Ann, if you are part of the problem, what gives you the gall to think you can criticise others like that? Are you pushing a political agenda perhaps? And, are you using government funding to do that? Or, does this incident discredit the reasoning behind your funding? Was Barnes one of her patients?
The basis of the story ends-up being that the police need more training in dealing with people with mental health issues. And, perhaps this is correct- but, that’s not the full story. There’s a lot more that needs to be fixed- two issues in particular.
First, British Columbia shut-down most of it’s mental hospital beds, and transferred patients to community based care. This may work for many patients, but it obviously didn’t work for Darrell Barnes. Instead, he was left out on the streets, ans was not receiving treatment for his illness. So, the province has made the streets of Vancouver’s DTES into a de-facto mental hospital, and it obviously isn’t working. Regardless of what Livingston says, any neighbourhood where one can run into an intoxicated mentally ill person with a machete is a dangerous one.
The next problem is BC’s harm reduction policy. By allowing and enabling people to use drugs in the DTES, organizations like VANDU are part of the problem- not part of the solution. Barnes was self-medicating on a dangerous cocktail of drugs and alcohol- had the system not enabled him to be that way, it is quite likely he would still be alive today.

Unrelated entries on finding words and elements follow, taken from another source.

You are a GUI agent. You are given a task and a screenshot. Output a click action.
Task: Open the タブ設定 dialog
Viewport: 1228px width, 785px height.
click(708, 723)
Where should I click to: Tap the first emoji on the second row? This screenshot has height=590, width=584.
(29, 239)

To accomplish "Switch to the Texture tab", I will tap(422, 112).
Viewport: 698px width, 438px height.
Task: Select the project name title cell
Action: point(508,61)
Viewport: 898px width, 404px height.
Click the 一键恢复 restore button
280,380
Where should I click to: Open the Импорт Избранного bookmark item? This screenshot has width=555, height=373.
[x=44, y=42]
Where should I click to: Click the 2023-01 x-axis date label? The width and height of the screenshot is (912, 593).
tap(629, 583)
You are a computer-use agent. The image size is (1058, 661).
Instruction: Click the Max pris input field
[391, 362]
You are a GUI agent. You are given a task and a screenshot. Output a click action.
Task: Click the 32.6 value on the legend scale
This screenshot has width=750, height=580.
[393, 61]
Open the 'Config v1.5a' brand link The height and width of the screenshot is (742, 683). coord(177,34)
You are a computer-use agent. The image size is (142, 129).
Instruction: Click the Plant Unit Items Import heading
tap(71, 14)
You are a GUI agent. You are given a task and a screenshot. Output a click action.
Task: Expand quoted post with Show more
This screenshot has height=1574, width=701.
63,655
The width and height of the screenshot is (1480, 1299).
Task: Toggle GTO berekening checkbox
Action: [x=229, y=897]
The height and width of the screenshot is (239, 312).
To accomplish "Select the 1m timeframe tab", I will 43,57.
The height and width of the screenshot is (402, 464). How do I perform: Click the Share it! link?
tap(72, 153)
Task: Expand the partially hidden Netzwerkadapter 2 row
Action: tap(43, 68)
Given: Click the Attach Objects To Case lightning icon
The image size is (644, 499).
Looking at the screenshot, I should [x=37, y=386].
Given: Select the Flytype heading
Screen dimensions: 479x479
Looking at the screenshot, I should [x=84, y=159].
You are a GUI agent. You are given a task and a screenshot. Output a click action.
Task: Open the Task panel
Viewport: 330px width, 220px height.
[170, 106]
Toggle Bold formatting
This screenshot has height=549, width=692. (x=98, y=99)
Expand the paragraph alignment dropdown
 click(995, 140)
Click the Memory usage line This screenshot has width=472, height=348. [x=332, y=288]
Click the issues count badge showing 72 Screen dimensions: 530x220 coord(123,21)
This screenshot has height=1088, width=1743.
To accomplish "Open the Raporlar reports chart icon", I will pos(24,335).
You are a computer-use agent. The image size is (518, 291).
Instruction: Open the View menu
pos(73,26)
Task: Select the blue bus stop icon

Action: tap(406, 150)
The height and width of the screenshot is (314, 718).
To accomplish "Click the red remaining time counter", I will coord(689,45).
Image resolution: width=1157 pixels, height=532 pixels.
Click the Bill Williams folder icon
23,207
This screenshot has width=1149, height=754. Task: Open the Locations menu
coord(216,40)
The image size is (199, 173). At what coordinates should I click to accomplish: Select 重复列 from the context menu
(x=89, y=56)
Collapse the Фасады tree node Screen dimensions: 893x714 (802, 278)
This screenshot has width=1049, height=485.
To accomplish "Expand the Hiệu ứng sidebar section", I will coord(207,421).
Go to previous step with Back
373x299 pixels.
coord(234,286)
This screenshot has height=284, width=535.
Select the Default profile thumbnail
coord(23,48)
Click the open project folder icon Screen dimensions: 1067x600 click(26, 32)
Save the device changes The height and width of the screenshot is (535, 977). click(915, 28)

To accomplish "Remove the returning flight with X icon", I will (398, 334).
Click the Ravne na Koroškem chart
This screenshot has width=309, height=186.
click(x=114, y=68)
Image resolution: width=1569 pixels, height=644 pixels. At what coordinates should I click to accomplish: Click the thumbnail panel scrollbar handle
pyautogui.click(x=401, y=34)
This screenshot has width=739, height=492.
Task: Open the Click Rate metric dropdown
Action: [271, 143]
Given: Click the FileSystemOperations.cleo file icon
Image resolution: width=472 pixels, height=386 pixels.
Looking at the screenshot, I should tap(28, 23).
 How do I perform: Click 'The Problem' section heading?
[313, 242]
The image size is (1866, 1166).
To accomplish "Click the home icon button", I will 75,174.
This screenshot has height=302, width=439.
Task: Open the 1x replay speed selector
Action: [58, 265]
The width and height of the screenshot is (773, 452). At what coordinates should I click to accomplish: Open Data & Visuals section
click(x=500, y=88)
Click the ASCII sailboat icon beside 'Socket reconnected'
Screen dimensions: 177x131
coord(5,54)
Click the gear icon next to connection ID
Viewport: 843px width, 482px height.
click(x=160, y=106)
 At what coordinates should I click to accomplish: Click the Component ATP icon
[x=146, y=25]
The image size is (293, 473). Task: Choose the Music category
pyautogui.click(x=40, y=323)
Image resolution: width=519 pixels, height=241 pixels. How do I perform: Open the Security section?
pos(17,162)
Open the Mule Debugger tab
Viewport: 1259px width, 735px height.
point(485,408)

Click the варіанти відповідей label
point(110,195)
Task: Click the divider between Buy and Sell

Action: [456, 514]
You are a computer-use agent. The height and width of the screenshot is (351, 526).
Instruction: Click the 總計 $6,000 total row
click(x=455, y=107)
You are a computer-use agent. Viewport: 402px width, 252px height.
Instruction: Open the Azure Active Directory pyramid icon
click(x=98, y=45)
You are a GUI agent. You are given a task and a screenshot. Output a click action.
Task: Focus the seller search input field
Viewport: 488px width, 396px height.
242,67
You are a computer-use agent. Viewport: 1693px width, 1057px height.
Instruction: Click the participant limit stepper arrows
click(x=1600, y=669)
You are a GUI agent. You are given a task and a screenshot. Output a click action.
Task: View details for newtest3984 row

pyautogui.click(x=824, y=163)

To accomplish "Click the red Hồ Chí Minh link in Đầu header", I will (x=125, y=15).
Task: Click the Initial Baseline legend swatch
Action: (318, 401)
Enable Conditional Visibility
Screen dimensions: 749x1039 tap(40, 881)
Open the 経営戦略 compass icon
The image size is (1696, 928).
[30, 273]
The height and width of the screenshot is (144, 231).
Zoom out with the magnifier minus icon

As I wrote back in June- the enabling culture of Vancouver’s DTES is an act of murder. Those who fight to keep the status-quo are not helping the situation. If Ann Livingston wants to justify her funding at VANDU, instead of complaining about how the police are doing their jobs poorly, why doesn’t she give us some solid examples of the people she is enabling to be addicted who are success stories? Are there any?
Somehow I doubt it…
2 comments
I read the article before I read your commentary. As soon as I saw the part of the autopsy revealing alcohol (0.131 is pretty drunk) along with a combination of cocaine and heroin my eye’s bugged out. Mixing three drugs like this is very dangerous as each of these drugs does something very different to the brain. They each all wear off at a different rate. This mixture is likely to have very dangerous consequences both mentally and physically.
This article brings to light another major issue I have with many of these anti-police groups. They like to blame the police for issues they did not cause. It is not the fault of the police officers who shot Darrell Barnes that he is bi-polar, living on the streets and abusing illegal substances instead of in a proper facility. But the police are the ones who are left to deal with him. If he was at a state where less-than-lethel ammunition was not working on him they were not left with much choice. Yet they are the ones who get the blame from the anti-police groups when put in a catch-22 situation. If the police had not stopped him, and he went on to hack some other DTES street people with that machete those same anti-police people would have blamed the police for not stopping him.
They executed Paul Boyd, plain and simple, coup de grace, summary execution. Robert
Dziekanski was holding a staper … he’s dead. Most of the time it’s not necessary to kill.
Too often it’s an uninjured officer claiming that the person he had to kill was trying to be terribly violent, with contradictory testimony by the partner ignored and security video conveniently gone missing. Especially in North with the RCMP.